C’est donc plus d’une recons­truc­tion du poli­tique que de l’État qu’il s’agit. Et cette recons­truc­tion est impé­ra­tive dans une socié­té habi­tée depuis long­temps par la déses­pé­rance, la vio­lence et par­fois l’évasion dans des mythes enfer­mants. On peut com­prendre que la tâche est immense pour l’élite poli­tique congo­laise d’aujourd’hui qui ne peut pas être tenue pour res­pon­sable des gabe­gies et dérives du pas­sé. Mais le réflexe « sou­ve­rai­niste » tra­di­tion­nel der­rière lequel elle n’a que trop ten­dance à se réfu­gier est un cal­cul vain face aux exi­gences d’approcher au plus près de la double éthique dont il a été ques­tion ci-dessus.

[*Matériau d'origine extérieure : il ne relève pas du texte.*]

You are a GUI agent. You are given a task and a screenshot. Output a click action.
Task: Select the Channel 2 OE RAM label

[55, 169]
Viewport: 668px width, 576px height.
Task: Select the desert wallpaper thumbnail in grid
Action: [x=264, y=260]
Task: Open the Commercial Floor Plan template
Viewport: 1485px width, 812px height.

  1. Il s’agit de Jean Aubur­tin, qui fut l’avocat de Lumum­ba. Cita­tion de Mar­rès J. et Ver­mast Y., Le Congo assas­si­né, éd. Max Arnold, 1974, p. 167.

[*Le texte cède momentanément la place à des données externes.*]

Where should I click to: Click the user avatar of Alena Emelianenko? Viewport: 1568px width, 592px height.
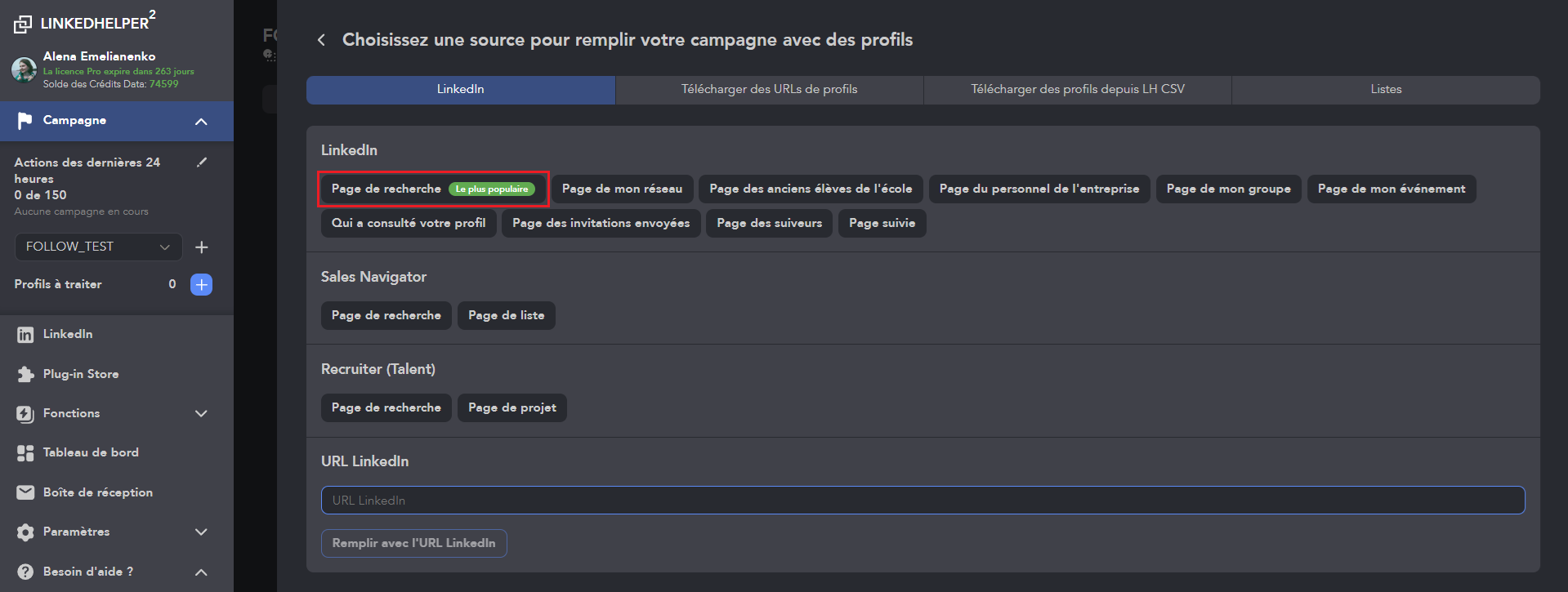pyautogui.click(x=24, y=69)
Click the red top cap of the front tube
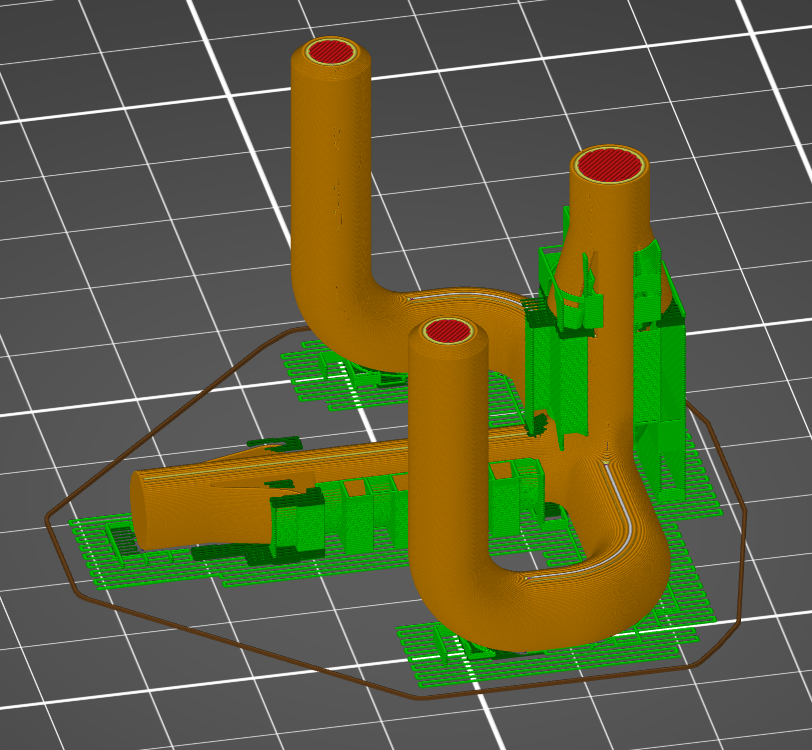This screenshot has height=750, width=812. [x=448, y=332]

  2. On fait réfé­rence ici aux rituels magiques Maï-Maï encore très pré­sents dans les bandes armées d’aujourd’hui.
  3. Benoît Verhae­gen, « Les rebel­lions popu­laires en 1964 », Cahiers d’études afri­caines, 1967, vol. 7, n° 26, p. 358.
  4. J’en ai dres­sé une recen­sion assez com­plète dans une étude qui m’a valu l’approbation d’un grand acteur finan­cier belge et non des moindres, L’épopée d’Inga : chro­nique d’une pré­da­tion indus­trielle, L’Harmattan, 1986.
  5. Erik Kennes, Essai bio­gra­phique sur Laurent Dési­ré Kabi­la, Cahiers afri­cains, Ins­ti­tut afri­cain-Cedaf – L’Harmattan, n° 57 – 58-59, 2003, p. 326.
  6. Ce Comi­té inter­na­tio­nal vise « à garan­tir la bonne mise en œuvre » d’un accord glo­bal et inclu­sif adop­té par la classe poli­tique congo­laise en décembre 2002, à appor­ter « son sou­tien actif à la sécu­ri­sa­tion des ins­ti­tu­tions de la tran­si­tion issues du Dia­logue inter-congo­lais », à concou­rir à « la neu­tra­li­sa­tion et le rapa­trie­ment des groupes armés opé­rant sur le ter­ri­toire de la RDC » et à « arbi­trer et tran­cher tout désac­cord pou­vant sur­ve­nir entre les parties ».
  7. Emma­nuel Ter­ray, « Le cli­ma­ti­seur et la véran­da », dans Afrique plu­rielle, Afrique actuelle. Hom­mage à Georges Balan­dier, Paris, Kar­tha­la, 1986, p. 37, 40.
  8. En Équa­teur et au Katan­ga, les vio­lences ont même été physiques.
  9. « RDC. La dérive auto­ri­taire du régime », rap­port de la Fédé­ra­tion inter­na­tio­nale des droits de l’homme, juillet 2010.
  10. « We Will Crush you. The Res­tric­tion of Poli­ti­cal Space in DRC », Human Rights Watch, novembre 2008.
  11. On songe ici plus par­ti­cu­liè­re­ment à la géné­ra­tion sacri­fiée des filles deve­nues esclaves sexuelles, des enfants des rues, des enfants sol­dats et des enfants sor­ciers qui pro­li­fèrent dans les zones de guerre et ailleurs.
  12. On lira à ce sujet l’excellent petit ouvrage de Guy Her­met, La démo­cra­tie, Flam­ma­rion, 1997, p. 65 sv.
  13. Max Weber, Le savant et le poli­tique, Plon, 1959, p. 200 – 201.